→ Problem
Rewrite the records between the lines containing "Task: Switch chart to Price view" and "click(x=944, y=464)", inclusive, replacing "Price" with "Volume" and leaving everything else unchanged.

→ Information provided
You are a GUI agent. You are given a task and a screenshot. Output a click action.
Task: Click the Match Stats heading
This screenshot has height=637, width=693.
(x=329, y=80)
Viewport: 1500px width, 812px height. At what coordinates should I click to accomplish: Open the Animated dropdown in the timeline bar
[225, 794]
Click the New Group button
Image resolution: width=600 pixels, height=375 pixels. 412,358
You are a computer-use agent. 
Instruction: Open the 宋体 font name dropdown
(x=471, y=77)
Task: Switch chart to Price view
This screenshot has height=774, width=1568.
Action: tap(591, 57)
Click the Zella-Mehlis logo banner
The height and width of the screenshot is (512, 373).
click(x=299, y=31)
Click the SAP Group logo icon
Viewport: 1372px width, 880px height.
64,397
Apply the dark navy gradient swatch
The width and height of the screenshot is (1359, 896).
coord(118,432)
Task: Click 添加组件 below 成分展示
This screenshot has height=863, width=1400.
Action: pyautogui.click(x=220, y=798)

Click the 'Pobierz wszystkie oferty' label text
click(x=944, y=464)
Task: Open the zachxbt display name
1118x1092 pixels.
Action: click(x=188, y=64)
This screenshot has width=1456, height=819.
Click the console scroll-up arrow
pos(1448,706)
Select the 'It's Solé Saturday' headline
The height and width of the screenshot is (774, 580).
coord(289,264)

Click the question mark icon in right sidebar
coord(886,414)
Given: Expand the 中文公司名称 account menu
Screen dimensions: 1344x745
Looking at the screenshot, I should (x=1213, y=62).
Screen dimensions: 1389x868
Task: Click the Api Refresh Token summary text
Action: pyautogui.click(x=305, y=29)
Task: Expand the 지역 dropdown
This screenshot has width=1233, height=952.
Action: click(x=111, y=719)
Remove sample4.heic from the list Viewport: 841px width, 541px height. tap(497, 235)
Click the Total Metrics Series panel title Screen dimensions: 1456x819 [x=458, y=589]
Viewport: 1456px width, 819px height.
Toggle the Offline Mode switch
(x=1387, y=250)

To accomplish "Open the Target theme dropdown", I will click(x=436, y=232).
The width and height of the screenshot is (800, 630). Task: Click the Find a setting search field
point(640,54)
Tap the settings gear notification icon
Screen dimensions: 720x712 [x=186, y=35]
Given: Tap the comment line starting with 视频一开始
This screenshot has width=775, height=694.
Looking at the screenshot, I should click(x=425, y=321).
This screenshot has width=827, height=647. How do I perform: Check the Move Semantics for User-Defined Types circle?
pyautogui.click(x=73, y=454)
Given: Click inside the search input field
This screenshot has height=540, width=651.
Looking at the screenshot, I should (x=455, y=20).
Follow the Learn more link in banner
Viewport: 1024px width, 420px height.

→ Answer to the problem
Task: Switch chart to Volume view
This screenshot has height=774, width=1568.
Action: tap(591, 57)
Click the Zella-Mehlis logo banner
The height and width of the screenshot is (512, 373).
click(x=299, y=31)
Click the SAP Group logo icon
Viewport: 1372px width, 880px height.
64,397
Apply the dark navy gradient swatch
The width and height of the screenshot is (1359, 896).
coord(118,432)
Task: Click 添加组件 below 成分展示
This screenshot has height=863, width=1400.
Action: pyautogui.click(x=220, y=798)

Click the 'Pobierz wszystkie oferty' label text
click(x=944, y=464)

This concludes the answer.